Vitrenko identified his priorities as putting Naftogaz's modernization back on track by implementing international standards and becoming a driver of market reforms. The previous management of Naftogaz and the supervisory board were critical of the measures adopted by Vitrenko, as were a number of Ukrainian politicians.

Even before his appointment as Naftogaz CEO, Vitrenko was a prominent international advocate of tougher sanctions policies toward Russia including sanctions on the Nord Stream II pipeline project, which he warned would have major geopolitical implications if allowed to enter into service. He was also a vocal supporter of Ukraine’s Euro-Atlantic integration and the further reform of the Ukrainian gas sector with a view to moving toward national energy security and sustainable development.

Following his appointment as Naftogaz CEO, Vitrenko continued to call for a firmer international approach toward Russia and tougher sanctions on the Russian energy sector. He has also played an active role in the national debate within Ukraine over the country’s post-war recovery. Vitrenko is a member of The National Council for the Recovery of Ukraine and a member of The International Working Group on Russian Sanctions, where he is responsible for advising on energy issues.

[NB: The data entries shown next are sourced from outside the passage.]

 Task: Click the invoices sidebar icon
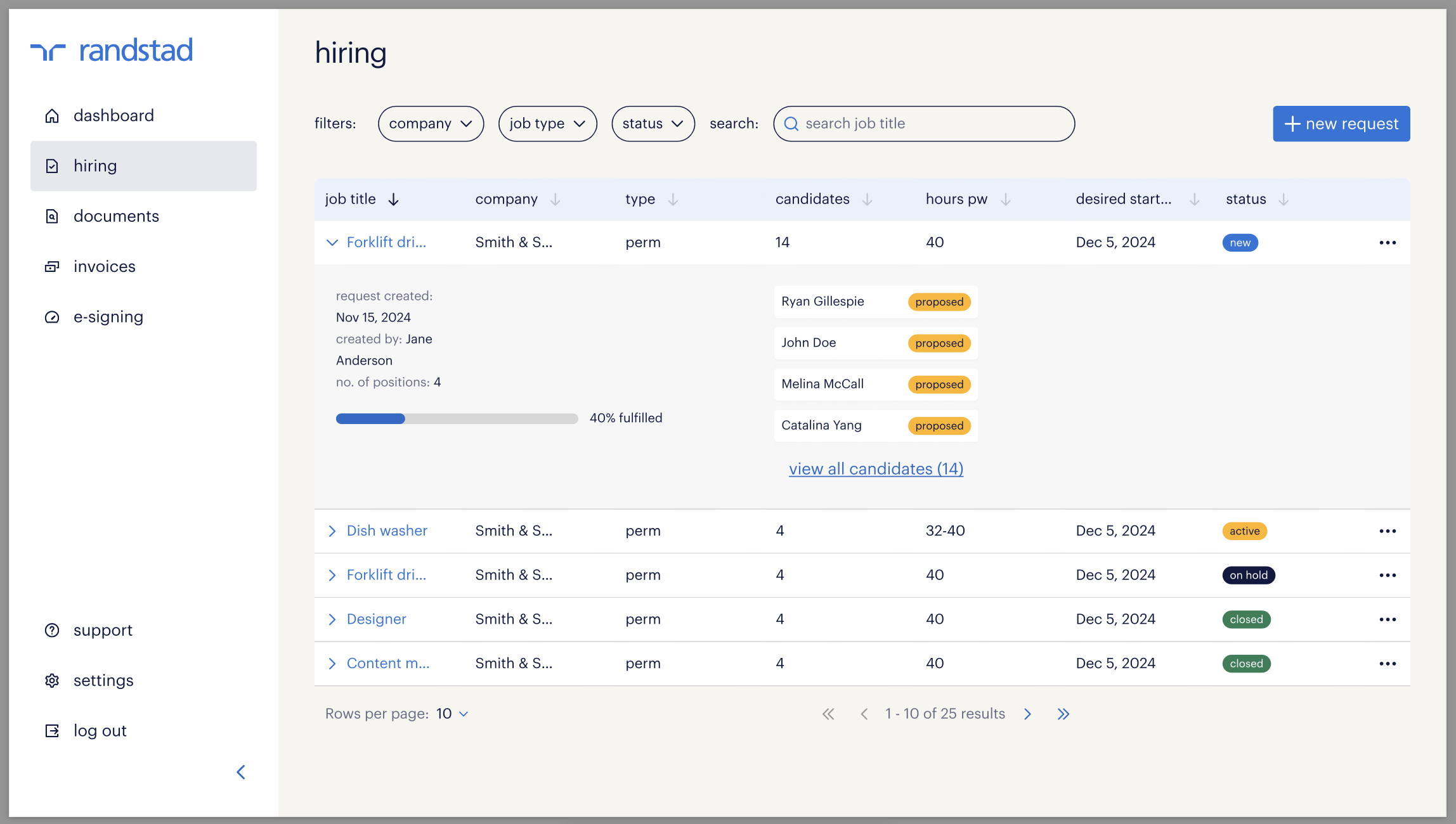[x=52, y=267]
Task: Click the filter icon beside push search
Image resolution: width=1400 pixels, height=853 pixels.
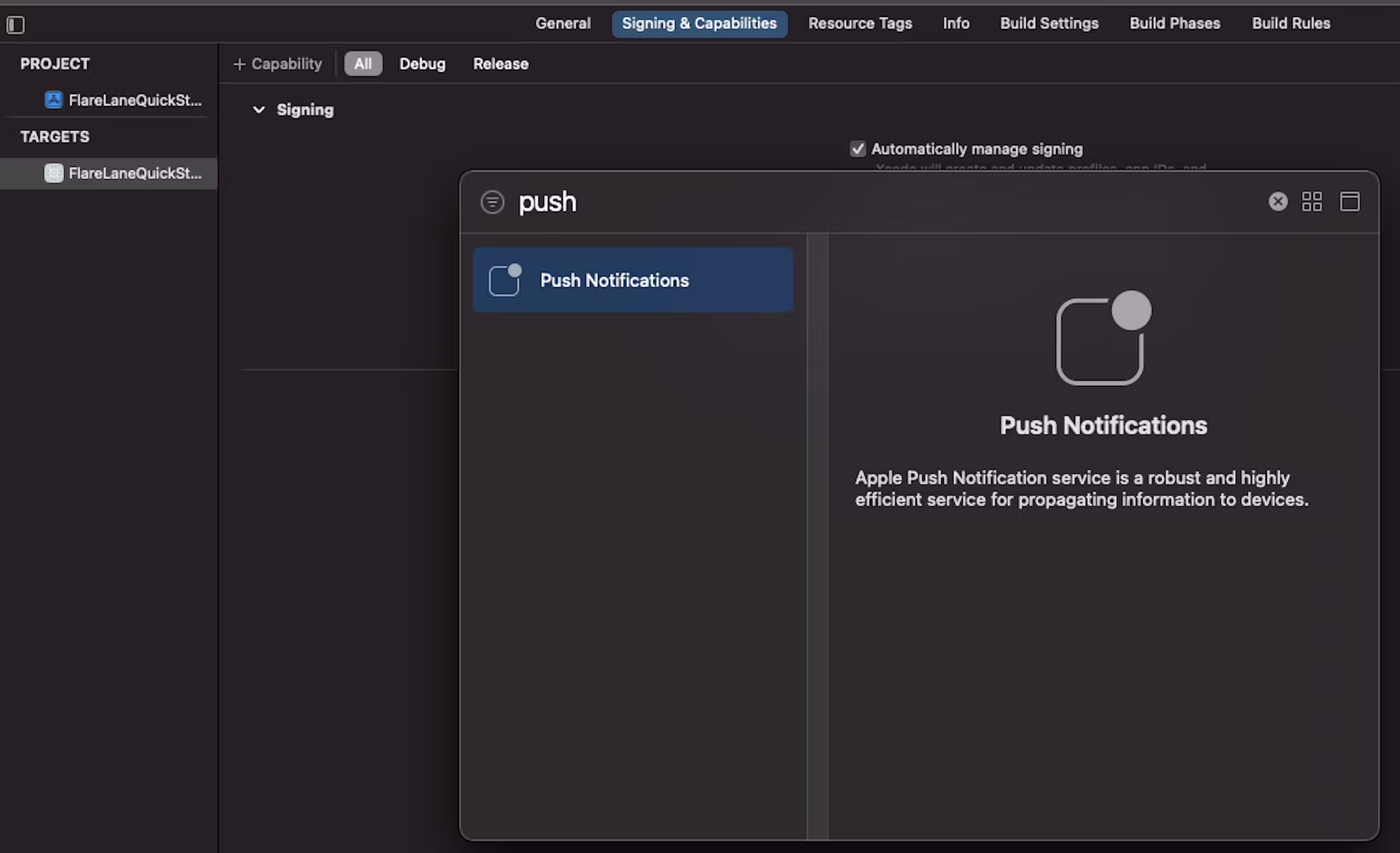Action: point(492,202)
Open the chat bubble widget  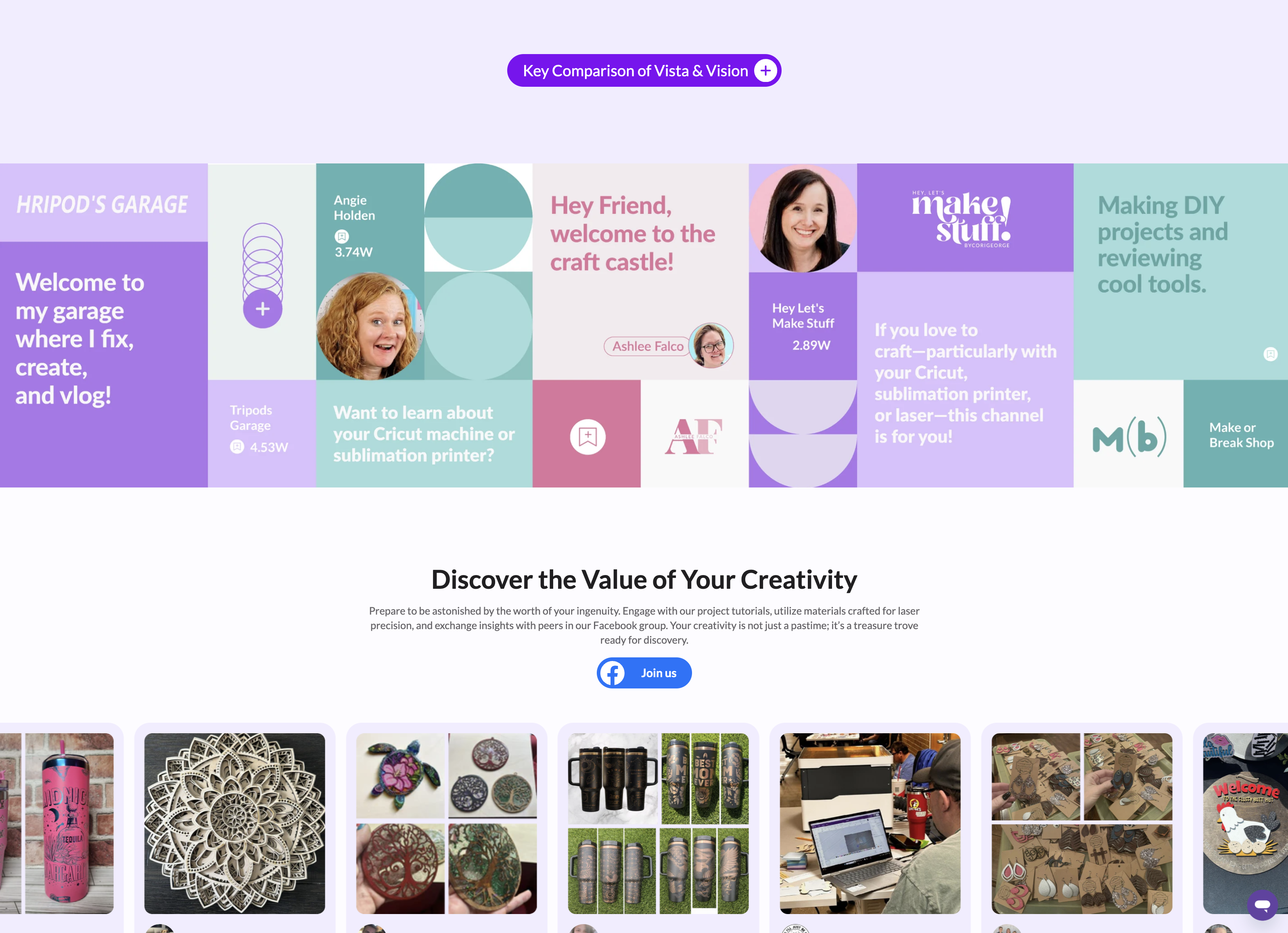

=== Russian invasion and dismissal ===
During the first six months following the beginning of Russia's full-scale invasion of Ukraine on 24 February 2022, Naftogaz increased its share Ukraine's overall tax revenues to one-third. Vitrenko remained at his post in the Ukrainian capital during the Battle of Kyiv in the first months of the invasion. A significant amount of Naftogaz assets were destroyed by the Russian military during the first six months of the invasion while a number of company employees were killed. Many more Naftogaz employees joined the Ukrainian military but the company managed to maintain stability in key business processes.

Managing Naftogaz as Ukraine defended itself against the largest European invasion since World War II has proved hugely challenging. An article in Canada's The Globe and Mail stated that Vitrenko may have “the toughest job in the world.”

According to a separate article in Bloomberg, “Vitrenko has been among top managers in Naftogaz for most of the period since 2014, when Russia cut off gas supplies to 'domestic market. Now he leads the company as Russian troops are targeting Ukrainian towns and cities, affecting gas supplies to the civilian population, though the Kremlin is cautious to preserve pipelines and pumping stations used to carry Russian gas through Ukraine to European customers.”

Upstream reported that Vitrenko “has shown great strength of character as the Ukrainian state oil and gas company continues to operate during the country's war with Russia. Even before the Russian invasion, Vitrenko had been a bulwark for Naftogaz guiding the producer and distributor through disputes with Russian gas giant Gazprom and domestic gas market reforms.”

The Cabinet of Ministers dismissed Vitrenko as CEO of Naftogaz on 1 November 2022 at his own request (his last working day was 3 November 2022).

== Personal life ==

Yuriy Vitrenko is a keen sportsman and football fan. As a child, he attended the Dynamo Kyiv Academy.